Prompt. Swap "computer-use agent" for "screen-control assistant" everywhere in the data below, and leave every other part of the lines as it is.

(Data records)
⟨
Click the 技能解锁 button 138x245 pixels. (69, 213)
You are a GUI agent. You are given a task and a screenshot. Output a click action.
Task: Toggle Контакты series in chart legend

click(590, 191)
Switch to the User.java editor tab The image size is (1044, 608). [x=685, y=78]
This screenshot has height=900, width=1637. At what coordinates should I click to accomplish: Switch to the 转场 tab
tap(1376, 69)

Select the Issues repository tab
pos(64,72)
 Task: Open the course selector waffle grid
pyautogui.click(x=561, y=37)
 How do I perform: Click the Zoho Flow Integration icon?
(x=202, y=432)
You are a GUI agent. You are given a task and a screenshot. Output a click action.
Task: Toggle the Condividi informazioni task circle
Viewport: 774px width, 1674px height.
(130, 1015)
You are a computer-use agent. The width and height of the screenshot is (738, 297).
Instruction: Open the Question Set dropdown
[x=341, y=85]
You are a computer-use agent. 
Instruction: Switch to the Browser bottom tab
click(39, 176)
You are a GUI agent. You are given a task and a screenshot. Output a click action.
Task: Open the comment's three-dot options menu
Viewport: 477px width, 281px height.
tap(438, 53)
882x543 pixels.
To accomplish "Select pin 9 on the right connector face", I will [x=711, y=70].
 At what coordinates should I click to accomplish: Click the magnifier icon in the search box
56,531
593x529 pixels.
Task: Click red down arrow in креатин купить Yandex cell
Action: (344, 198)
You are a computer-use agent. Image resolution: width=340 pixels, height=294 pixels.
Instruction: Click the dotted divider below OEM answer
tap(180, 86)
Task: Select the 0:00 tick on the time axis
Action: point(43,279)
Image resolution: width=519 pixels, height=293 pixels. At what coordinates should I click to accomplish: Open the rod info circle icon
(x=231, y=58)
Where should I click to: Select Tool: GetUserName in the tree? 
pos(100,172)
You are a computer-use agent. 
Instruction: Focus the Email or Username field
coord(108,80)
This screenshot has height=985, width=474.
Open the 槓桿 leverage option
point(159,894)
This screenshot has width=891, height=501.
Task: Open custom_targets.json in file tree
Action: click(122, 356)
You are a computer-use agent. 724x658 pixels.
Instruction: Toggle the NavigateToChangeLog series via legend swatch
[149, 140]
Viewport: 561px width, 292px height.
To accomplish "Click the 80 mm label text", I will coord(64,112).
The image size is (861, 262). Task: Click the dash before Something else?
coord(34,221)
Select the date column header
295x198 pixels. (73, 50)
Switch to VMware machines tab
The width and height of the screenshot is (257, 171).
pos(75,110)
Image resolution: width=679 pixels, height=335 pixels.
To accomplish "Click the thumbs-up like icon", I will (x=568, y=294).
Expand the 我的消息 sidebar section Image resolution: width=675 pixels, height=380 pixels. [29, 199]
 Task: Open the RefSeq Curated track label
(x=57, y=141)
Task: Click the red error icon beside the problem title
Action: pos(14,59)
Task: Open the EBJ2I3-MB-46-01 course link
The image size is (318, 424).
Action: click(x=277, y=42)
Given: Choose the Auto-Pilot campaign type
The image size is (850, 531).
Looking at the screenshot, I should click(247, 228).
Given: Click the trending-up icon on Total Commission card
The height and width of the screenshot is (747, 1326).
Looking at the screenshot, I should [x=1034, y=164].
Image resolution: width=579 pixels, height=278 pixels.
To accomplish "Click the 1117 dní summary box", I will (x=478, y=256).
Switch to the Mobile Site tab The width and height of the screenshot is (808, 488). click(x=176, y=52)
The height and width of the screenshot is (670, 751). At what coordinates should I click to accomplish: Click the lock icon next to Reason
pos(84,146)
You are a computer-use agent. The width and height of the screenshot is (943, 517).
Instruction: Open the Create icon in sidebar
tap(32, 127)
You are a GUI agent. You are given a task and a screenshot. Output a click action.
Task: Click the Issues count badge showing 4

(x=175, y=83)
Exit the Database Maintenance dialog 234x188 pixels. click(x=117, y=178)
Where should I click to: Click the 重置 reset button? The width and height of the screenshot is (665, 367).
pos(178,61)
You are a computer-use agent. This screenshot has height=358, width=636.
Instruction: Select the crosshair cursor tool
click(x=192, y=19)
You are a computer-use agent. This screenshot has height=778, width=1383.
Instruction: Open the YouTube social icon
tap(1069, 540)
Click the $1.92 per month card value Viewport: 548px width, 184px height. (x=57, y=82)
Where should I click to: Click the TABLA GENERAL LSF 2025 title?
⟩
Response to this exercise.
Click the 技能解锁 button 138x245 pixels. (69, 213)
You are a GUI agent. You are given a task and a screenshot. Output a click action.
Task: Toggle Контакты series in chart legend

click(590, 191)
Switch to the User.java editor tab The image size is (1044, 608). [x=685, y=78]
This screenshot has height=900, width=1637. At what coordinates should I click to accomplish: Switch to the 转场 tab
tap(1376, 69)

Select the Issues repository tab
pos(64,72)
 Task: Open the course selector waffle grid
pyautogui.click(x=561, y=37)
 How do I perform: Click the Zoho Flow Integration icon?
(x=202, y=432)
You are a GUI agent. You are given a task and a screenshot. Output a click action.
Task: Toggle the Condividi informazioni task circle
Viewport: 774px width, 1674px height.
(130, 1015)
You are a screen-control assistant. The width and height of the screenshot is (738, 297).
Instruction: Open the Question Set dropdown
[x=341, y=85]
You are a screen-control assistant. 
Instruction: Switch to the Browser bottom tab
click(39, 176)
You are a GUI agent. You are given a task and a screenshot. Output a click action.
Task: Open the comment's three-dot options menu
Viewport: 477px width, 281px height.
tap(438, 53)
882x543 pixels.
To accomplish "Select pin 9 on the right connector face", I will [x=711, y=70].
 At what coordinates should I click to accomplish: Click the magnifier icon in the search box
56,531
593x529 pixels.
Task: Click red down arrow in креатин купить Yandex cell
Action: (344, 198)
You are a screen-control assistant. Image resolution: width=340 pixels, height=294 pixels.
Instruction: Click the dotted divider below OEM answer
tap(180, 86)
Task: Select the 0:00 tick on the time axis
Action: point(43,279)
Image resolution: width=519 pixels, height=293 pixels. At what coordinates should I click to accomplish: Open the rod info circle icon
(x=231, y=58)
Where should I click to: Select Tool: GetUserName in the tree? 
pos(100,172)
You are a screen-control assistant. 
Instruction: Focus the Email or Username field
coord(108,80)
This screenshot has height=985, width=474.
Open the 槓桿 leverage option
point(159,894)
This screenshot has width=891, height=501.
Task: Open custom_targets.json in file tree
Action: click(122, 356)
You are a screen-control assistant. 724x658 pixels.
Instruction: Toggle the NavigateToChangeLog series via legend swatch
[149, 140]
Viewport: 561px width, 292px height.
To accomplish "Click the 80 mm label text", I will coord(64,112).
The image size is (861, 262). Task: Click the dash before Something else?
coord(34,221)
Select the date column header
295x198 pixels. (73, 50)
Switch to VMware machines tab
The width and height of the screenshot is (257, 171).
pos(75,110)
Image resolution: width=679 pixels, height=335 pixels.
To accomplish "Click the thumbs-up like icon", I will (x=568, y=294).
Expand the 我的消息 sidebar section Image resolution: width=675 pixels, height=380 pixels. [29, 199]
 Task: Open the RefSeq Curated track label
(x=57, y=141)
Task: Click the red error icon beside the problem title
Action: pos(14,59)
Task: Open the EBJ2I3-MB-46-01 course link
The image size is (318, 424).
Action: click(x=277, y=42)
Given: Choose the Auto-Pilot campaign type
The image size is (850, 531).
Looking at the screenshot, I should click(247, 228).
Given: Click the trending-up icon on Total Commission card
The height and width of the screenshot is (747, 1326).
Looking at the screenshot, I should [x=1034, y=164].
Image resolution: width=579 pixels, height=278 pixels.
To accomplish "Click the 1117 dní summary box", I will (x=478, y=256).
Switch to the Mobile Site tab The width and height of the screenshot is (808, 488). click(x=176, y=52)
The height and width of the screenshot is (670, 751). At what coordinates should I click to accomplish: Click the lock icon next to Reason
pos(84,146)
You are a screen-control assistant. The width and height of the screenshot is (943, 517).
Instruction: Open the Create icon in sidebar
tap(32, 127)
You are a GUI agent. You are given a task and a screenshot. Output a click action.
Task: Click the Issues count badge showing 4

(x=175, y=83)
Exit the Database Maintenance dialog 234x188 pixels. click(x=117, y=178)
Where should I click to: Click the 重置 reset button? The width and height of the screenshot is (665, 367).
pos(178,61)
You are a screen-control assistant. This screenshot has height=358, width=636.
Instruction: Select the crosshair cursor tool
click(x=192, y=19)
You are a screen-control assistant. This screenshot has height=778, width=1383.
Instruction: Open the YouTube social icon
tap(1069, 540)
Click the $1.92 per month card value Viewport: 548px width, 184px height. (x=57, y=82)
Where should I click to: Click the TABLA GENERAL LSF 2025 title?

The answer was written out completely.